Text provided:
## start

By Sherrilyn Ifill
On Monday, President Joe Biden ended his resistance to calls for Supreme Court reform, announcing in the final months of his presidency his own proposal to reform the court. For years, Biden refused to join leading Democrats and many scholars of the court who had embraced the concept of expanding the Supreme Court, imposing terms limits, or otherwise restraining the power of an increasingly muscular and reckless conservative majority on the court. A wave of ethical scandals involving undisclosed lavish trips and gifts provided to multiple conservative members of the court, along with the open support by the wives of Justices Clarence Thomas and Samuel Alito for at least the spirit of Trumpian “Stop the Steal” election denial efforts, and the refusal of those justices to recuse themselves from cases involving accountability for Trump’s attempts to stay in power, have brought even more pointed demands for changes to how the court operates.
By tradition and design, our Supreme Court has largely been untouchable. In our federal system judges are not elected, but appointed by the president and confirmed by the Senate. In accordance with Article 3 of the Constitution, our highest court, in contrast to every other Western democracy, affords lifetime tenure to the justices who serve on the court. Their salaries cannot be reduced and they can only be removed for cause through the process of impeachment. Separation of powers—a fundamental principle of our tripartite government—counsels against efforts by the president or Congress to attempt to strong-arm the court.
When in 1803 the first chief justice of the United States, John Marshall, defined the core function of judicial review as the power to “declare what the law is,” the insulation from removal or political disfavor ensured that justices of the United States Supreme Court would be, during the period of their active service—on average 30 years—arguably the most powerful jurists in the world. The unintended consequence of the effort to insulate the court so completely is that there really is very little accountability for a Supreme Court majority that in rare instances goes, for lack of a better word, rogue. There is no template for how to rein in such a court. But the conduct of the majority of this current court has called this into question.
In just the last three terms alone, the court has upended long-standing precedents, fundamentally changing the allocation of power between the branches of government, wiping away rights it formerly deemed fundamental, and upending the protections and guarantees upon which tens of millions of Americans had come to rely for decades. This term, the court effectively read an entire provision—Section 3—out of the 14th Amendment of the Constitution by declaring that Congress must create enabling legislation to prohibit insurrectionists from serving in government, despite the amendment’s clear self-executing prohibition. The conservative majority overturned its own 40-year-old precedent that instructed federal courts to defer to the expertise of federal agencies empowered to enforce statutes where the statutory language is ambiguous. The court’s decision in Loper Bright v. Raimondo now makes the federal courts—the Supreme Court specifically—the arbiter in cases of contested agency statutory interpretation. Combined with the “major questions doctrine” the court announced last term, the court has inserted itself firmly between Congress and federal agencies, a stunning power grab with consequences still unforeseen.

## end

Stored records:

## start

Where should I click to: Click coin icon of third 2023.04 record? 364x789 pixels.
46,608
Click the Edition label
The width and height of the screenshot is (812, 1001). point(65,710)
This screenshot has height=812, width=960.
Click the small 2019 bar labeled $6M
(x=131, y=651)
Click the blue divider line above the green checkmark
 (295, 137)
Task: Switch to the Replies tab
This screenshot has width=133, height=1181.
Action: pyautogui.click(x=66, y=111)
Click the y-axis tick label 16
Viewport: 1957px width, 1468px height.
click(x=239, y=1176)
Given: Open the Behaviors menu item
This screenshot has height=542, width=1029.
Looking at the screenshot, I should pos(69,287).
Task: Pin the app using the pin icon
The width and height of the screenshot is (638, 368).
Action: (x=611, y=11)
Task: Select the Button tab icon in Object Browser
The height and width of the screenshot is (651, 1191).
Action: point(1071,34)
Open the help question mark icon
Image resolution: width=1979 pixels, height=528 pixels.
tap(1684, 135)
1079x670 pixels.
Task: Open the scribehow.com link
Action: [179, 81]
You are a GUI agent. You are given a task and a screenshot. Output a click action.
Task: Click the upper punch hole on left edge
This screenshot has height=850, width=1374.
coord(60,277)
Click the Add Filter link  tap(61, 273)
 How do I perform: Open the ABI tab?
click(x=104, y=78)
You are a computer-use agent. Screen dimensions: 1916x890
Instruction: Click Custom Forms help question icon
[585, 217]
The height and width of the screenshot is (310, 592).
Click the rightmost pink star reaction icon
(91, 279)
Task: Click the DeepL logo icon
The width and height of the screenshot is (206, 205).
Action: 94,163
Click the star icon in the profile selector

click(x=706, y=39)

## end

Task requirements:
(a) According to the essay on Supreme Court reform, how long do justices serve on average during their active service?
(b) Proceed with the essay on Supreme Court reform, beginning right after its final sentence.
The items are separate material and are not part of the essay on Supreme Court reform.

Answers:
(a) About 30 years.

(b)
The conservative majority ended this term by smashing the very concept of the rule of law—the principle that in a democracy the law applies to all equally, whether rich or poor, Black or white, powerful or powerless. Instead, the court declared that the president of the United States is immune from prosecution for criminal conduct so long as the crime was undertaken within the scope of his presidential power, or even at the outer ring of the president’s power, creating what Justice Sonia Sotomayor described in her dissent as “a law-free zone around the President.” Ominously employing the warning of Justice Robert Jackson in the Korematsu case upholding the internment of Japanese Americans, Sotomayor likened the majority’s decision to “a loaded weapon” for any president “that wished to place his own interests … above those of the Nation.” Justice Ketanji Brown Jackson, in her own forceful dissent, observed grimly that “the Rule of Law has now become the rule of judges.”
And, of course, two terms ago, the court struck down as unconstitutional the 50-year-old precedent enshrining abortion rights as fundamental to a woman’s right to privacy. In “leaving the matter to the states,” the court unleashed a wave of increasingly dystopian anti-abortion laws that compelled girls as young as 10 to travel out of state to obtain abortion after rape, or to bear the children of their rapist. That same term, the court even more expansively read its prohibition on state laws that restrict gun rights. And then in the last term, the court overturned 40 years of precedent to end race-conscious admissions at colleges and universities.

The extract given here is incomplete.